Any guidance is much appreciated.

The following two lines of codes work when I run them individually.

First line of code:

bh_df.groupby('CAT.MEDV').agg(
  avg_Nox=('NOX', 'mean'))

Second line with lambda function.

bh_df.groupby('CAT.MEDV').agg(
   rng=("NOX", lambda x: (max(x) - min(x))))

However, when I combine them into a single line of code as:

bh_df.groupby('CAT.MEDV').agg(
   avg_Nox=('NOX', 'mean'),
   rng=("NOX", lambda x: (max(x) - min(x))))

I get a whole bunch of errors:

File "", line 4, in

rng=("NOX", lambda x: (max(x) - min(x))))

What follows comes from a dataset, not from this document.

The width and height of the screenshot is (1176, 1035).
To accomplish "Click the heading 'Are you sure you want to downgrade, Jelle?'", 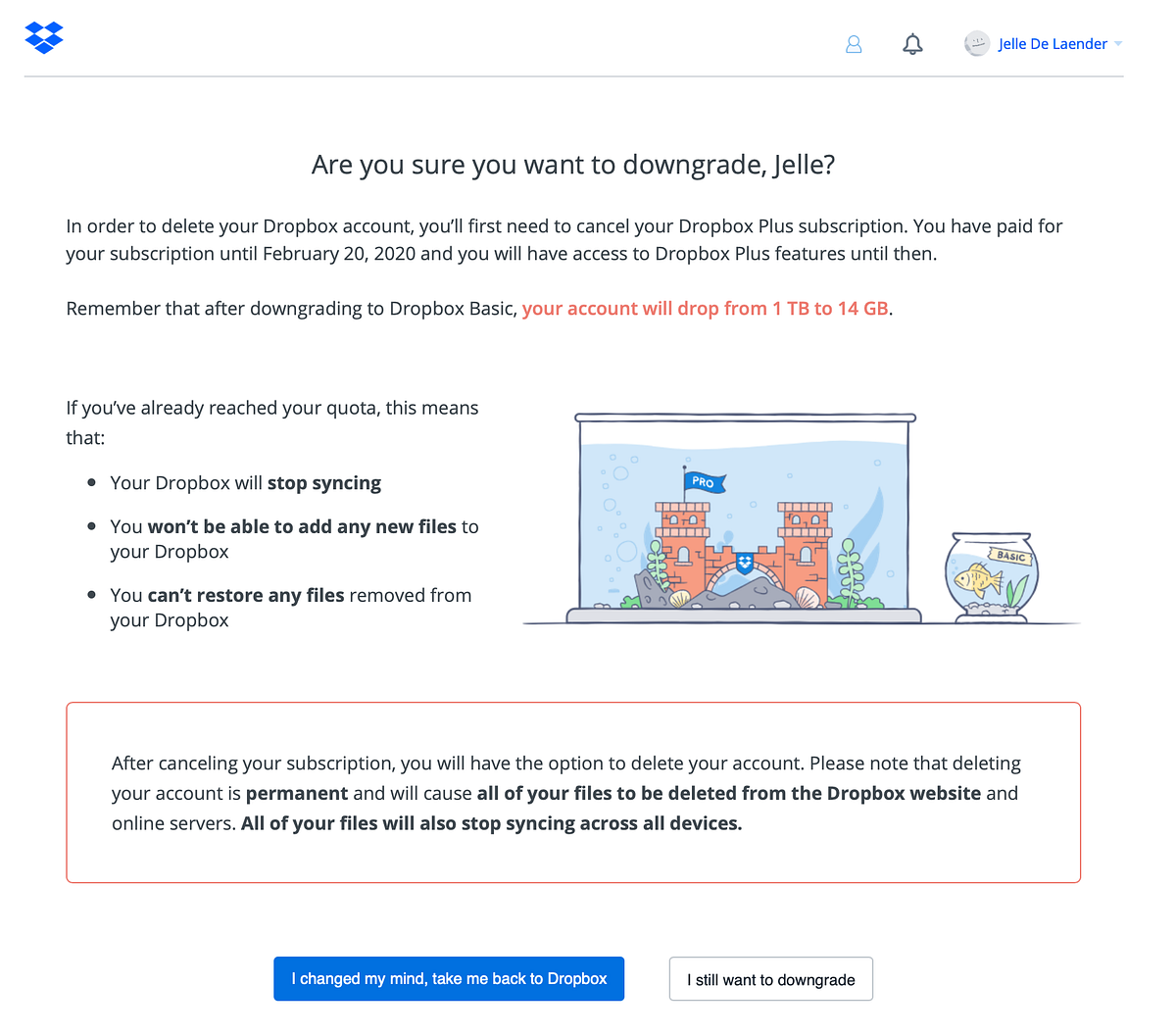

File "C:\Users\pdile\Anaconda3\lib\site-packages\pandas\core\groupby\generic.py", line 1455, in aggregate return super().aggregate(arg, *args, **kwargs)

File "C:\Users\pdile\Anaconda3\lib\site-packages\pandas\core\groupby\generic.py", line 264, in aggregate result = result[order]

File "C:\Users\pdile\Anaconda3\lib\site-packages\pandas\core\frame.py", line 2986, in getitem indexer = self.loc._convert_to_indexer(key, axis=1, raise_missing=True)

File "C:\Users\pdile\Anaconda3\lib\site-packages\pandas\core\indexing.py", line 1285, in _convert_to_indexer return self._get_listlike_indexer(obj, axis, **kwargs)[1]

File "C:\Users\pdile\Anaconda3\lib\site-packages\pandas\core\indexing.py", line 1092, in _get_listlike_indexer keyarr, indexer, o._get_axis_number(axis), raise_missing=raise_missing

File "C:\Users\pdile\Anaconda3\lib\site-packages\pandas\core\indexing.py", line 1185, in _validate_read_indexer

Final error:

raise KeyError("{} not in index".format(not_found))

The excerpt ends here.